Some LGN cells are achromatic, responding only to luminous intensity, while others are modulated by specific colors, typically classified as belonging to one of three wavelengths: short, medium and long (Wiesel and Hubel, 1966). Later work has shown a rich set of color-opponent pairs in CRFs (Reid and Shapley, 2002). We refer the reader to Solomon and Lennie for a review of color vision physiology (Solomon and Lennie, 2007). Selectivity for long wavelengths in the LGN is most common, in agreement with the large number of cones that are selective for long wavelengths (Wiesel and Hubel, 1966). Krüger determined that color-specific cells made up 90% of the population (Krüger, 1977).

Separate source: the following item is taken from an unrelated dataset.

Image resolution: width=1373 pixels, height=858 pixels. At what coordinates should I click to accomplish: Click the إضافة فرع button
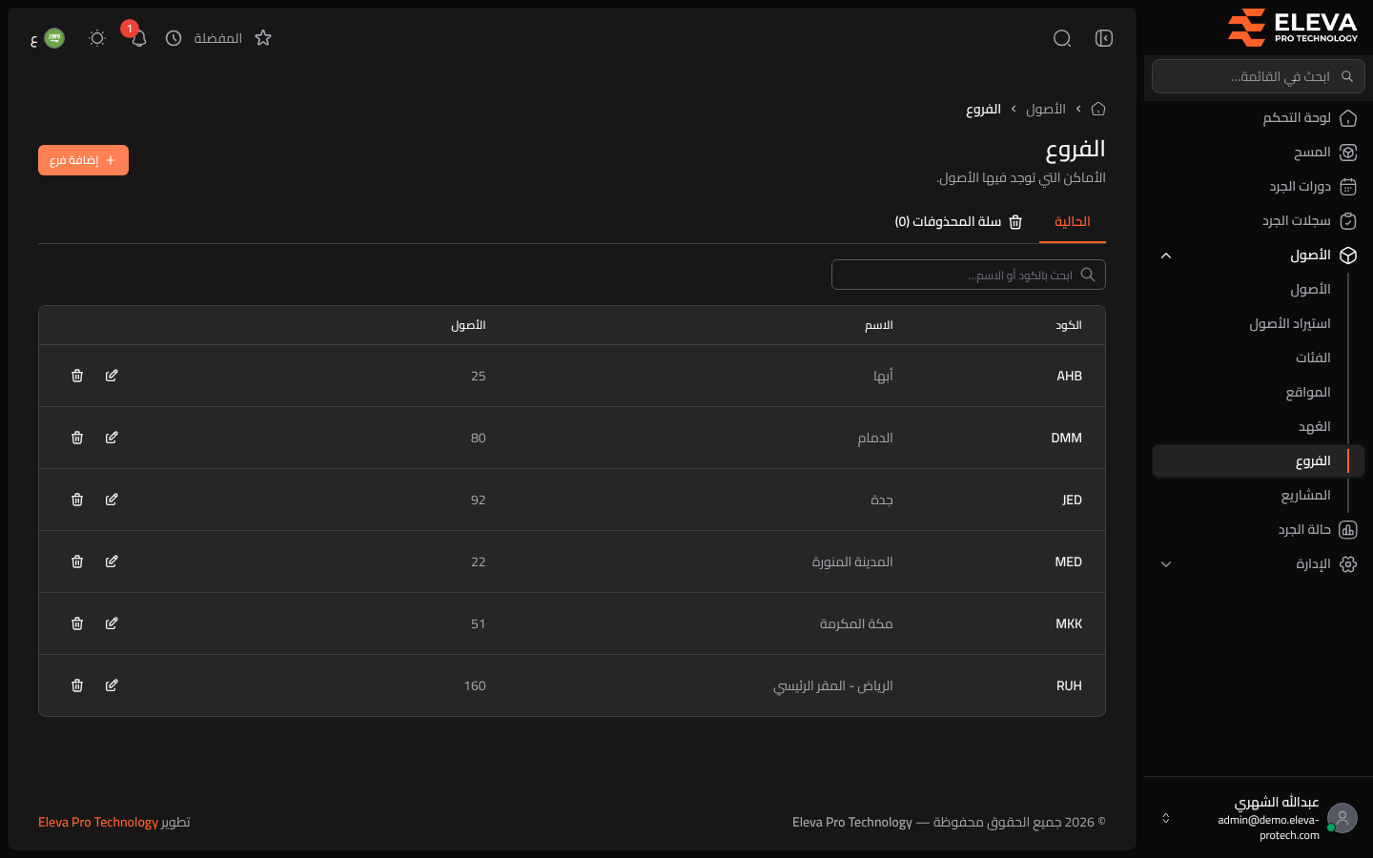(x=83, y=160)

Most cells displayed these characteristics when the stimulus was larger than the receptive field. The visual path is segregated into Sirolimus cost three major divisions at the LGN, magnocellular (M), parvocellular (P), and koniocellular (K), with functional differences between divisions largely consistent across species (Derrington

and Lennie, 1984, O’Keefe et NLG919 concentration al., 1998, Usrey and Reid, 2000, White et al., 2001 and Xu et al., 2001). M cells are typically achromatic, respond to higher temporal frequencies, and have large CRF centers. P cells have color-opponent structure in primates with input from two cone classes at middle and long wavelengths (Jacobs, 2008), respond to lower temporal frequencies, and have small CRF centers. Most K cells that have been described have strong input from short wavelength cones and have blue-on or blue-off CRF structure ( Hendry and Reid, 2000, Martin et al., 1997 and Tailby et al., 2008). According to Xu et al., a much isothipendyl larger portion of K cells, 34%, cannot be driven by drifting gratings, compared to only 9% of M cells and 6% of P cells ( Xu et al., 2001). Recent work in primates has shown

the presence of K cells with orientation selectivity that might help explain the findings of weak responses to grating stimuli ( Cheong et al., 2013). K cell characteristics also vary across K layers, suggesting that there might be several classes of K cells, and appear to be more heterogeneous across species ( Hendry and Reid, 2000). Xu and colleagues, as well as O’Keefe et al. (1998), looked only at owl monkeys but their combined findings agree with what Usrey and Reid found in both owl and squirrel monkeys, and with what Norton and Casagrande found in the pro-simian galago ( Norton and Casagrande, 1982). Both Xu et al. and Usrey and Reid’s studies found that spatial summation was linear for all LGN cells that fit the linearity-testing criterion of responding well to drifting gratings (subsequently some of the recorded K cells were not tested for linearity). Xu et al. focused on the properties of K cells while O’Keefe et al. and Usrey and Reid looked primarily at M and P cell properties. The characteristics of M and P cells that O’Keefe et al.